Correlated subqueries are not anything to be afraid of. The optimizer recognizes them and knows it can either

a) leave them "as is"
b) rewrite them as a join.

ops$tkyte%ORA11GR2> create table t1 as select * from all_objects;

Table created.

Elapsed: 00:00:04.40
ops$tkyte%ORA11GR2> create table t2 as select * from all_users;

Table created.

Elapsed: 00:00:00.04
ops$tkyte%ORA11GR2> 
ops$tkyte%ORA11GR2> alter table t2 add constraint t2_pk primary key(username);

Table altered.

Elapsed: 00:00:00.03
ops$tkyte%ORA11GR2> 
ops$tkyte%ORA11GR2> set autotrace traceonly explain
ops$tkyte%ORA11GR2> select count(*) from t1 where exists (select null from t2 where t2.username = t1.owner);
Elapsed: 00:00:00.05

Execution Plan
----------------------------------------------------------
Plan hash value: 3614317411

-------------------------------------------------------------------------------
| Id  | Operation             | Name  | Rows  | Bytes | Cost (%CPU)| Time     |
-------------------------------------------------------------------------------
|   0 | SELECT STATEMENT      |       |     1 |    34 |   293   (1)| 00:00:04 |
|   1 |  SORT AGGREGATE       |       |     1 |    34 |            |          |
|*  2 |   HASH JOIN RIGHT SEMI|       | 67674 |  2246K|   293   (1)| 00:00:04 |
|   3 |    INDEX FULL SCAN    | T2_PK |    44 |   748 |     1   (0)| 00:00:01 |
|   4 |    TABLE ACCESS FULL  | T1    | 67674 |  1123K|   291   (1)| 00:00:04 |
-------------------------------------------------------------------------------

Predicate Information (identified by operation id):
---------------------------------------------------

   2 - access("T2"."USERNAME"="T1"."OWNER")

Note
-----
   - dynamic sampling used for this statement (level=2)

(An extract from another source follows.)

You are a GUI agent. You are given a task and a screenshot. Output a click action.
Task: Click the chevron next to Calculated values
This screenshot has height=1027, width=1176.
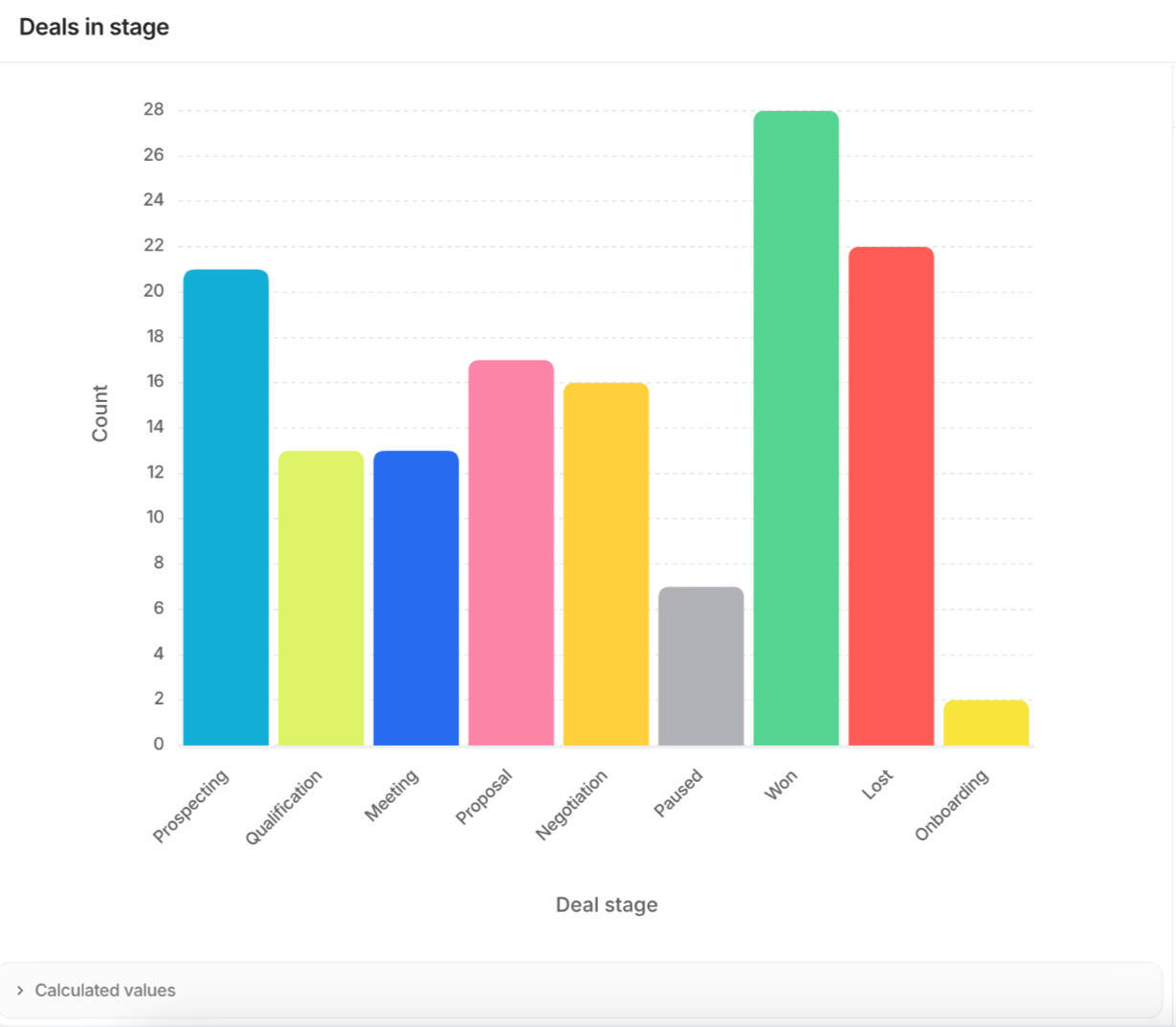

ops$tkyte%ORA11GR2> select count(*) from t1, t2 where t1.owner = t2.username;
Elapsed: 00:00:00.01

Execution Plan
----------------------------------------------------------
Plan hash value: 386051149

-----------------------------------------------------------------------------
| Id  | Operation           | Name  | Rows  | Bytes | Cost (%CPU)| Time     |
-----------------------------------------------------------------------------
|   0 | SELECT STATEMENT    |       |     1 |    34 |   293   (1)| 00:00:04 |
|   1 |  SORT AGGREGATE     |       |     1 |    34 |            |          |
|*  2 |   HASH JOIN         |       | 67674 |  2246K|   293   (1)| 00:00:04 |
|   3 |    INDEX FULL SCAN  | T2_PK |    44 |   748 |     1   (0)| 00:00:01 |
|   4 |    TABLE ACCESS FULL| T1    | 67674 |  1123K|   291   (1)| 00:00:04 |
-----------------------------------------------------------------------------

Predicate Information (identified by operation id):
---------------------------------------------------

   2 - access("T1"."OWNER"="T2"."USERNAME")

Note
-----
   - dynamic sampling used for this statement (level=2)

see how it rewrote it as a join using a correlated subquery - not really different from doing the join ourselves?

Fear not the correlated subquery.

http://www.oracle.com/technetwork/issue-archive/2006/06-may/o36asktom-099107.html

Rating

(8 ratings)

Is this answer out of date? If it is, please let us know via a Comment

Comments

Differing Database Versions?

Rob Ogilvie, March 10, 2011 - 4:42 pm UTC

Tom,

I appreciate your prompt response and insight. Unfortunately, it leaves me with a further question. I implemented the "No Correlated Subqueries" rule when our database (10gR1) was running on a Sun T2000 (many *slow* cores) and found rewriting many NOT IN correlated subqueries to utilize more complicated join syntax resulted in many orders of magnitude worth of speed improvement.

Was I likely looking at something else I was doing that improved the speed, or was the 10gR1 optimizer perhaps confused by my particular queries?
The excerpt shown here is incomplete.